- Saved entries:
########################################

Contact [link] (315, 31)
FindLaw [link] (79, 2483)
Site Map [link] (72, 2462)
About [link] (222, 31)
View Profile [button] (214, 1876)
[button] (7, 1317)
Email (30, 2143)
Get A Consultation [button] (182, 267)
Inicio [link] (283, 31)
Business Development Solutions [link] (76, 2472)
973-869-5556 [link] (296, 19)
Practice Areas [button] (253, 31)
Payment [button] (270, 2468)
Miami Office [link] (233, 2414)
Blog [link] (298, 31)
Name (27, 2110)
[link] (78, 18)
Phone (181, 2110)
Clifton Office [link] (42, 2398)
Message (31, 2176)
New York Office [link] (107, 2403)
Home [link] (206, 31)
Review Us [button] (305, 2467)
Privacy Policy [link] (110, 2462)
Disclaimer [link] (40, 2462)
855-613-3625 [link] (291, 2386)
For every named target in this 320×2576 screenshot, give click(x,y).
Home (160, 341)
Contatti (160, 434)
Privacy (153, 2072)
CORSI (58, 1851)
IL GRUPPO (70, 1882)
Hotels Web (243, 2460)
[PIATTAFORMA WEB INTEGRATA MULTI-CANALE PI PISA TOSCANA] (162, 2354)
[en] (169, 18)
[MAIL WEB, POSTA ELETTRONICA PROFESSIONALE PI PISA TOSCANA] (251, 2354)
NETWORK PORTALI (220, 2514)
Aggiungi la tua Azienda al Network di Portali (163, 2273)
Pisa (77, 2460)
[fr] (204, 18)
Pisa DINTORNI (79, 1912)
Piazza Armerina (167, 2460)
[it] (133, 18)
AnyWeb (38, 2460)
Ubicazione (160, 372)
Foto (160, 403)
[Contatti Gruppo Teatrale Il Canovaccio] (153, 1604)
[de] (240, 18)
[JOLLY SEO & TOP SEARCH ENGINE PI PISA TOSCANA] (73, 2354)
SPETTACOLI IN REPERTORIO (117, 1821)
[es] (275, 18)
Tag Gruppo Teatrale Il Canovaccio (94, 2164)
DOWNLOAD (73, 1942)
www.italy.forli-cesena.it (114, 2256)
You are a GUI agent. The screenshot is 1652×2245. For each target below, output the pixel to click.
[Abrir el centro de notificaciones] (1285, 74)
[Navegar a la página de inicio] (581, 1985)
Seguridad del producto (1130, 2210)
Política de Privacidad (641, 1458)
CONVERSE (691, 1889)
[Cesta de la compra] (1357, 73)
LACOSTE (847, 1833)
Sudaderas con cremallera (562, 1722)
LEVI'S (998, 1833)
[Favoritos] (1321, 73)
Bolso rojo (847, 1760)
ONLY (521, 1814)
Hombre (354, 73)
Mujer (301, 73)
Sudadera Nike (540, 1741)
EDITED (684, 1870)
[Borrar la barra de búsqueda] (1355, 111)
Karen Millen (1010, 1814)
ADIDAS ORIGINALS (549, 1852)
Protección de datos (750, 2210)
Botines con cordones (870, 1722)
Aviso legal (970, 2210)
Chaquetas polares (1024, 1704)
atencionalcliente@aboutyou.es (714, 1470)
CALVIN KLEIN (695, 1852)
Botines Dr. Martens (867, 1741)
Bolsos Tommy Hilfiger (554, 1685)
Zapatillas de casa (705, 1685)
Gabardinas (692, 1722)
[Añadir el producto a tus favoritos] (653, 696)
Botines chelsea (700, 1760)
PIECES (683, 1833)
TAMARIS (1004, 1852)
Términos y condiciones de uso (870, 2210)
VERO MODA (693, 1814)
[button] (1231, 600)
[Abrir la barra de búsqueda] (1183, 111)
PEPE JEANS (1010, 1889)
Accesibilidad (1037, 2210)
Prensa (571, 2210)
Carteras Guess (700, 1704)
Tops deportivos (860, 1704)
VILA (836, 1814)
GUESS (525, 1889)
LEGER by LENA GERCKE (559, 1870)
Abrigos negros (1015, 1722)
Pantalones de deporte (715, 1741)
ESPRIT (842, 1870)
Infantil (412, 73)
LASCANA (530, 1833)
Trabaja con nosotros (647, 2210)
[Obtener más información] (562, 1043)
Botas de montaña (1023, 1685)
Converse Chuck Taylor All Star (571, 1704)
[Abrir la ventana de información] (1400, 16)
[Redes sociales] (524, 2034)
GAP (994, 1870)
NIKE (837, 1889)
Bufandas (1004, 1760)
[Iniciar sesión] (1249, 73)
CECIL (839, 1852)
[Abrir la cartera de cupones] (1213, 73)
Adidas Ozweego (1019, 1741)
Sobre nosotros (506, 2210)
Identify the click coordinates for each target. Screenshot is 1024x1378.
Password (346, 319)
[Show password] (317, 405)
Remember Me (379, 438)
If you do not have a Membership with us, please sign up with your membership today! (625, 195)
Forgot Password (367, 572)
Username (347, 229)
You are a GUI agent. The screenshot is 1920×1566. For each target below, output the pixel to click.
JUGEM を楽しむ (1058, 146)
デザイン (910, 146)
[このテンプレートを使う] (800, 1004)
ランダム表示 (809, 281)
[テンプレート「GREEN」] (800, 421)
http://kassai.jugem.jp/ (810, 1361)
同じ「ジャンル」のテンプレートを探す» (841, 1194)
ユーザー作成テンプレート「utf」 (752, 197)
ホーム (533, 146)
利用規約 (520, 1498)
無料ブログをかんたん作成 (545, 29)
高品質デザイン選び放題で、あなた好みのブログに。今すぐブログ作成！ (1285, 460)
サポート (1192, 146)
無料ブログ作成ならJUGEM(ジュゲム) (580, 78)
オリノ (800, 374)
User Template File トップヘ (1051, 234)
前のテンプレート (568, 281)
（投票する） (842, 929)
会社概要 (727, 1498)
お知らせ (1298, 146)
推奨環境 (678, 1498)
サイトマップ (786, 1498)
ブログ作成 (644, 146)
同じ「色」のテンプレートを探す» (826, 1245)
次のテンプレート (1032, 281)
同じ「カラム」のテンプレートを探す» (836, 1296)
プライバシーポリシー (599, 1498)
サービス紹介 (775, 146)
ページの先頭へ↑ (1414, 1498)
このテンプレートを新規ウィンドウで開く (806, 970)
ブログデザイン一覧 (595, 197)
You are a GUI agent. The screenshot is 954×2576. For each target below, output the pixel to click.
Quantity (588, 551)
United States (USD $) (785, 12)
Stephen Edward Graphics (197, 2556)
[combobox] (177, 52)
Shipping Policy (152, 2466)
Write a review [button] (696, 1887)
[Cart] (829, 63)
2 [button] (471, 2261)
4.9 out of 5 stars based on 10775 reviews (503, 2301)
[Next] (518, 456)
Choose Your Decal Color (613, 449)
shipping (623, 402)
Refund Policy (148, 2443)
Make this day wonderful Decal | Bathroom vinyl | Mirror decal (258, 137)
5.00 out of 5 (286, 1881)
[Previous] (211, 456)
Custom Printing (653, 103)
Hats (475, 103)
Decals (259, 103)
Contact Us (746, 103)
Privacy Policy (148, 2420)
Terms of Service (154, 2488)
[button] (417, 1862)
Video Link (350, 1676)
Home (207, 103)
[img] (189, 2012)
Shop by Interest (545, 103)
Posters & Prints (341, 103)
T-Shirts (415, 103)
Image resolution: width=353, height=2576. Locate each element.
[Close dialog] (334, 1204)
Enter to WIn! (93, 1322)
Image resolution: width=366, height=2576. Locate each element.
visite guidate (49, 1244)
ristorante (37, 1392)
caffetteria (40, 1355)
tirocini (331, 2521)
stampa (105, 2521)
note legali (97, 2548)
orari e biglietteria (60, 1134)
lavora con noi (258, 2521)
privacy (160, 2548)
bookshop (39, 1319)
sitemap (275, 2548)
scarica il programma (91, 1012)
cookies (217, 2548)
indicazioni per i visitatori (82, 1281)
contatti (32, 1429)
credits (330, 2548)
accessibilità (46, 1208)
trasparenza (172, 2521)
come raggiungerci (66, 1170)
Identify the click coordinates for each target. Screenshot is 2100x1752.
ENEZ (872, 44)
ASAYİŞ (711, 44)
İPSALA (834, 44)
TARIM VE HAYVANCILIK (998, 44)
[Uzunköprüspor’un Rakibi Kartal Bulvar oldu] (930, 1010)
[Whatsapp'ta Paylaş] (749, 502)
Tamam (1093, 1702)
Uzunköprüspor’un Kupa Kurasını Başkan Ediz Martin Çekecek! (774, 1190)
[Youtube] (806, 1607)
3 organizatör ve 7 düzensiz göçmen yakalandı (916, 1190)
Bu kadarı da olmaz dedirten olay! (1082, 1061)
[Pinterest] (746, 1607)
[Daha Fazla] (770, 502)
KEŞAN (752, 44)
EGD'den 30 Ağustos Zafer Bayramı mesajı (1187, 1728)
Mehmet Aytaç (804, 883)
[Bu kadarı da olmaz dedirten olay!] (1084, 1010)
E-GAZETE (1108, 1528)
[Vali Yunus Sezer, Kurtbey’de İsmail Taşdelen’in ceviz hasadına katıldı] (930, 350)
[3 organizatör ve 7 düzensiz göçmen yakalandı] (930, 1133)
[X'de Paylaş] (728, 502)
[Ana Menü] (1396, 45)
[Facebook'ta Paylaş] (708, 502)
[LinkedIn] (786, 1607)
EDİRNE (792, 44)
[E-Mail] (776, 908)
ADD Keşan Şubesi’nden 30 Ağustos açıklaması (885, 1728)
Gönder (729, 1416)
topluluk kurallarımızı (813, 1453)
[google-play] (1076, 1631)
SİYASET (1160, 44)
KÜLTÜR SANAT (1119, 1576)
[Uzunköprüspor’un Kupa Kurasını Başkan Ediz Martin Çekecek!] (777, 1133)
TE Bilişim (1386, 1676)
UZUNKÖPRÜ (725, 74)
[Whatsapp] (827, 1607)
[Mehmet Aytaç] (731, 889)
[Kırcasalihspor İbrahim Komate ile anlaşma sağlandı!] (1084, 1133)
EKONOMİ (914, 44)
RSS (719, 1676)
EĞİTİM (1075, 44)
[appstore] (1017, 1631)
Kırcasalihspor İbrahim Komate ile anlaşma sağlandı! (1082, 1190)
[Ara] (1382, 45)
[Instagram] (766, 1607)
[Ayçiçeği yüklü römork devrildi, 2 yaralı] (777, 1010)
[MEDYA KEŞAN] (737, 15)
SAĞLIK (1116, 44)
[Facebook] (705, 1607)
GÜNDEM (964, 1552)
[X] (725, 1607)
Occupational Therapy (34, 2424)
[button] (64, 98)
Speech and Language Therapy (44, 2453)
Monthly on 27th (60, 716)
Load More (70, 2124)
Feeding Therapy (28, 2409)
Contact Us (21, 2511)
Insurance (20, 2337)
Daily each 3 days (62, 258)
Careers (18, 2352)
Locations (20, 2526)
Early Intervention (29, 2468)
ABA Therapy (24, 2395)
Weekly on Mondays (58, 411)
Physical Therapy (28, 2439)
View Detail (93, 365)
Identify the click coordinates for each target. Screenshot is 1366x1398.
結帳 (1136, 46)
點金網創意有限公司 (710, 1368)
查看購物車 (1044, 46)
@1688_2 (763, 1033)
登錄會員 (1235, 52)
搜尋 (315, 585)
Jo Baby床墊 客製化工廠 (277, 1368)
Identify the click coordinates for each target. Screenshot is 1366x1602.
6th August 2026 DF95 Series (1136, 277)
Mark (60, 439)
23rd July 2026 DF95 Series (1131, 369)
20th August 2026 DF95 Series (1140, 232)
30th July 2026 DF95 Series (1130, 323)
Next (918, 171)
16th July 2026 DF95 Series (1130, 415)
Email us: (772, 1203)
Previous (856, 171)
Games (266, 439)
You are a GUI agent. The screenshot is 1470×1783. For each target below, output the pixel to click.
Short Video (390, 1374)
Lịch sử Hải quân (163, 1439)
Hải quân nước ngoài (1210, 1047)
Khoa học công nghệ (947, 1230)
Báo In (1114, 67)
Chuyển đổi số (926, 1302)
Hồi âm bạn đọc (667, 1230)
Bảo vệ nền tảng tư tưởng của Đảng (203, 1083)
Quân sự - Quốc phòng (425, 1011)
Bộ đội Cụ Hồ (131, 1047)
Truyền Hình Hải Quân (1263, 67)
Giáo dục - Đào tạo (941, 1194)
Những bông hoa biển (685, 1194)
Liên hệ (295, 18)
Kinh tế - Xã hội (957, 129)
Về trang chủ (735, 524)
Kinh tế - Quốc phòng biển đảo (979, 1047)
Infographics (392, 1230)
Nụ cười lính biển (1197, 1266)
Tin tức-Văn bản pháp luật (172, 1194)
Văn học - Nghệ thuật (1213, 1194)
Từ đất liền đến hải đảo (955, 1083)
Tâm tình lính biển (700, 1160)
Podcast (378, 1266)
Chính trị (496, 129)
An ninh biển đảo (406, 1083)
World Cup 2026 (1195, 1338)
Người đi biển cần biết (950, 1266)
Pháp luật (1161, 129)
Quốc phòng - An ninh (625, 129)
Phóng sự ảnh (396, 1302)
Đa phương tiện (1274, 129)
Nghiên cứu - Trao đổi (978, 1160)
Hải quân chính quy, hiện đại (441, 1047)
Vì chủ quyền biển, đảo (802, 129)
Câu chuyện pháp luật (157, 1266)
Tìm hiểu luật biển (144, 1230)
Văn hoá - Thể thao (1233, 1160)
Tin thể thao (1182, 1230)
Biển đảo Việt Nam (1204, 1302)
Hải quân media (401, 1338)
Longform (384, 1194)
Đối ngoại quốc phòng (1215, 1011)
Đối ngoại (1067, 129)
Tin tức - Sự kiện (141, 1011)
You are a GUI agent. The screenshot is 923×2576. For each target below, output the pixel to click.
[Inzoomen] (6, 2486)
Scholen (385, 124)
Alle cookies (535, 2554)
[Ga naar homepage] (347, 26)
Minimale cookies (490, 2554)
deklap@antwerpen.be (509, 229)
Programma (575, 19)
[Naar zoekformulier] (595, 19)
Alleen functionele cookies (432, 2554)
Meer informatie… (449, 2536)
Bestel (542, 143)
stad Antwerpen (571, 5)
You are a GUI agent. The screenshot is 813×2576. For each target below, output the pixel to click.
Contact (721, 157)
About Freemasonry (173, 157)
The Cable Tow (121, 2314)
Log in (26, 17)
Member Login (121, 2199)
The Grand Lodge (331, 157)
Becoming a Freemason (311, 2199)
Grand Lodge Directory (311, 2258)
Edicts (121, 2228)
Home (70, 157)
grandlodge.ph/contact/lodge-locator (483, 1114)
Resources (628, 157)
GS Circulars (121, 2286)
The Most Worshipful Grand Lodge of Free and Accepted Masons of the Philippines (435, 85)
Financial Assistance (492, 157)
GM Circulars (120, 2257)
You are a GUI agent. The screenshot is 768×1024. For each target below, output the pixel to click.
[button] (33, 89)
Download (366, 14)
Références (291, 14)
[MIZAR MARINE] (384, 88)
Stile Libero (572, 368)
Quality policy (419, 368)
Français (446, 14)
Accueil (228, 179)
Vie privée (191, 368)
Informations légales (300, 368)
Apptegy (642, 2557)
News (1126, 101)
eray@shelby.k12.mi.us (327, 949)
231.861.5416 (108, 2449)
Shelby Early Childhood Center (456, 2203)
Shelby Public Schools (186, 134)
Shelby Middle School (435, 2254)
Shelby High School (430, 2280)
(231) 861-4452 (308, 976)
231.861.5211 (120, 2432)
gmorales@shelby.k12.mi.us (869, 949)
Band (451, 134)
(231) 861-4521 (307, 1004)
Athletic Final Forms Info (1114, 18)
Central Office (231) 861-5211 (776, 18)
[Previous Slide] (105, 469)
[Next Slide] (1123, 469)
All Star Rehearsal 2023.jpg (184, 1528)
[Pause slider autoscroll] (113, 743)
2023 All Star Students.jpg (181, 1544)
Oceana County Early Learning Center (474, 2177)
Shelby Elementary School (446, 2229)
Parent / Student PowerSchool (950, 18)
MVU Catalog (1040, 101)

########################################

- How to complete this task: The lines of the data, from the first through the one containing "973-869-5556 [link] (296, 19)", are to be transcribed exactly.

- Reply to the exercise:
Contact [link] (315, 31)
FindLaw [link] (79, 2483)
Site Map [link] (72, 2462)
About [link] (222, 31)
View Profile [button] (214, 1876)
[button] (7, 1317)
Email (30, 2143)
Get A Consultation [button] (182, 267)
Inicio [link] (283, 31)
Business Development Solutions [link] (76, 2472)
973-869-5556 [link] (296, 19)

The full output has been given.